◆ What to produce
Every entry needs to be reproduced exactly.

[Saved entries]
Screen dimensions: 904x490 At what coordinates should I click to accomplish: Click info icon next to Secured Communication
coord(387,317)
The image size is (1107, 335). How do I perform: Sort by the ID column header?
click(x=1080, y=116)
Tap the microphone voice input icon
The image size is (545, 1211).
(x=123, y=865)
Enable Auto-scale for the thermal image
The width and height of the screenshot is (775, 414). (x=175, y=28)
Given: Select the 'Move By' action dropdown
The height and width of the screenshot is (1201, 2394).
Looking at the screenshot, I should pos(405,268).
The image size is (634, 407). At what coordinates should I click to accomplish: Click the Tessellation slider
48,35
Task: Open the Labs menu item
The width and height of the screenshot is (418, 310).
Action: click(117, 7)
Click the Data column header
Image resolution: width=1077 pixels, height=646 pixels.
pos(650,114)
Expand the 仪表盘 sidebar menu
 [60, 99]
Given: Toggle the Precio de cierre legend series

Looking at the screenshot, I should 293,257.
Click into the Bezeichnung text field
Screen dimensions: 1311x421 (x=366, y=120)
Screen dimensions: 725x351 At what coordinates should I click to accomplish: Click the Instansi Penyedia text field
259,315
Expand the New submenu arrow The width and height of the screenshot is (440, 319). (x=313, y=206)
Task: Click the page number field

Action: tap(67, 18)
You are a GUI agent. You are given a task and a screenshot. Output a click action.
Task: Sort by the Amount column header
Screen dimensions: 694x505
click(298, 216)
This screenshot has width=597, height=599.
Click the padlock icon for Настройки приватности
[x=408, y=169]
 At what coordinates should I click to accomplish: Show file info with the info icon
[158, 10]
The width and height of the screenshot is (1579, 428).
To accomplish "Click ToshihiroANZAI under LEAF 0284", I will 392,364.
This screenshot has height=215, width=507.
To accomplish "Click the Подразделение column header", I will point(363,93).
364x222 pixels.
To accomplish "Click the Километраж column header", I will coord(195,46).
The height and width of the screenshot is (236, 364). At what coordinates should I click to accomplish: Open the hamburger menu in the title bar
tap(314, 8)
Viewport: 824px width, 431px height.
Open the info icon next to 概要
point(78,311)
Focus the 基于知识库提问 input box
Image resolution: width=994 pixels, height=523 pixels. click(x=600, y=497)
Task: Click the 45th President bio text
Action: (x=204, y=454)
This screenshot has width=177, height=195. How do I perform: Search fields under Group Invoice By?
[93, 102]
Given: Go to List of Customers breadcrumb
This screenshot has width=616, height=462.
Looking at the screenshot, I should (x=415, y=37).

◆ Solution below
Screen dimensions: 904x490 At what coordinates should I click to accomplish: Click info icon next to Secured Communication
coord(387,317)
The image size is (1107, 335). How do I perform: Sort by the ID column header?
click(x=1080, y=116)
Tap the microphone voice input icon
The image size is (545, 1211).
(x=123, y=865)
Enable Auto-scale for the thermal image
The width and height of the screenshot is (775, 414). (x=175, y=28)
Given: Select the 'Move By' action dropdown
The height and width of the screenshot is (1201, 2394).
Looking at the screenshot, I should pos(405,268).
The image size is (634, 407). At what coordinates should I click to accomplish: Click the Tessellation slider
48,35
Task: Open the Labs menu item
The width and height of the screenshot is (418, 310).
Action: click(117, 7)
Click the Data column header
Image resolution: width=1077 pixels, height=646 pixels.
pos(650,114)
Expand the 仪表盘 sidebar menu
 [60, 99]
Given: Toggle the Precio de cierre legend series

Looking at the screenshot, I should 293,257.
Click into the Bezeichnung text field
Screen dimensions: 1311x421 (x=366, y=120)
Screen dimensions: 725x351 At what coordinates should I click to accomplish: Click the Instansi Penyedia text field
259,315
Expand the New submenu arrow The width and height of the screenshot is (440, 319). (x=313, y=206)
Task: Click the page number field

Action: tap(67, 18)
You are a GUI agent. You are given a task and a screenshot. Output a click action.
Task: Sort by the Amount column header
Screen dimensions: 694x505
click(298, 216)
This screenshot has width=597, height=599.
Click the padlock icon for Настройки приватности
[x=408, y=169]
 At what coordinates should I click to accomplish: Show file info with the info icon
[158, 10]
The width and height of the screenshot is (1579, 428).
To accomplish "Click ToshihiroANZAI under LEAF 0284", I will 392,364.
This screenshot has height=215, width=507.
To accomplish "Click the Подразделение column header", I will point(363,93).
364x222 pixels.
To accomplish "Click the Километраж column header", I will coord(195,46).
The height and width of the screenshot is (236, 364). At what coordinates should I click to accomplish: Open the hamburger menu in the title bar
tap(314, 8)
Viewport: 824px width, 431px height.
Open the info icon next to 概要
point(78,311)
Focus the 基于知识库提问 input box
Image resolution: width=994 pixels, height=523 pixels. click(x=600, y=497)
Task: Click the 45th President bio text
Action: (x=204, y=454)
This screenshot has width=177, height=195. How do I perform: Search fields under Group Invoice By?
[93, 102]
Given: Go to List of Customers breadcrumb
This screenshot has width=616, height=462.
Looking at the screenshot, I should (x=415, y=37).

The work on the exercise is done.